# Happy Birthday Angel



## Cimredopyh (Oct 13, 2008)

Happy first birthday sweetie! <3 ( and hello HHC  )










Shes not sure what all the fuss is about :lol:


----------



## Callie255 (Dec 24, 2008)

How cute! Happy birthday Angel!


----------



## Cimredopyh (Oct 13, 2008)

Hmm... the pictures got cropped, you cant see the souffle XD


----------



## LizardGirl (Aug 25, 2008)

She is adorable! Happy Birthday!


----------



## Nancy (Aug 22, 2008)

She is gorgeous.
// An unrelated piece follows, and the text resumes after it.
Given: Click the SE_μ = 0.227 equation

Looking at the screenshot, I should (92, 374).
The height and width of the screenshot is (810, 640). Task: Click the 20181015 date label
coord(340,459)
Happy Birthday Angel.


----------



## Vortex (Aug 28, 2008)

Awwwwwe!!!! so cute!! Happy Birthday!!! <333


----------



## Melissa (Sep 19, 2008)

Happy Birthday Sweet Cheeks!


----------



## Cimredopyh (Oct 13, 2008)

Thanks guys, seems like she threw herself one helluva a crazy 'after party'. There was hedgie havoc in the cage for me to clean this morning  
Oh well you only turn one once :lol:


----------



## shetland (Sep 2, 2008)

Happy Birthday little Angel! You really are an Angel!!!!!!! Wold you like to come and vsit Auntie Sheltland??????????????? I will give you birthday cake and presents. And more birthday cake and more presents. He He He


----------



## Kalandra (Aug 25, 2008)

You made the souffle!  Happy birthday little one.


----------



## Hedgie17 (Aug 28, 2008)

oo thats soo cute ! happy b day Angel!!!!     lol i think i overdid it on the smilies! :?   :roll:


----------



## AprilD (Jan 15, 2009)

Happy Birthday Angel, looks like you got spoiled!


----------



## hedgieMate (Aug 28, 2008)

Cimredopyh said:


>


*Happy (belated) Birthday & many more returns, Angel!*
You're one gorgeous-looking hedgie! I hope all your birthday wishes came true on your special day.


----------



## Cimredopyh (Oct 13, 2008)

Thanks for the birthday wishes everyone 



Kalandra said:


> You made the souffle!


Yes i did! It turned out pretty good. (I should have saved a slice for Peggy ROFL)


----------



## Kalandra (Aug 25, 2008)

It looks great! You'll have to send her an image of what she missed


----------



## numothehedgehog (Aug 30, 2008)

HAPPY LATE BIRTHDAY!
:lol:


----------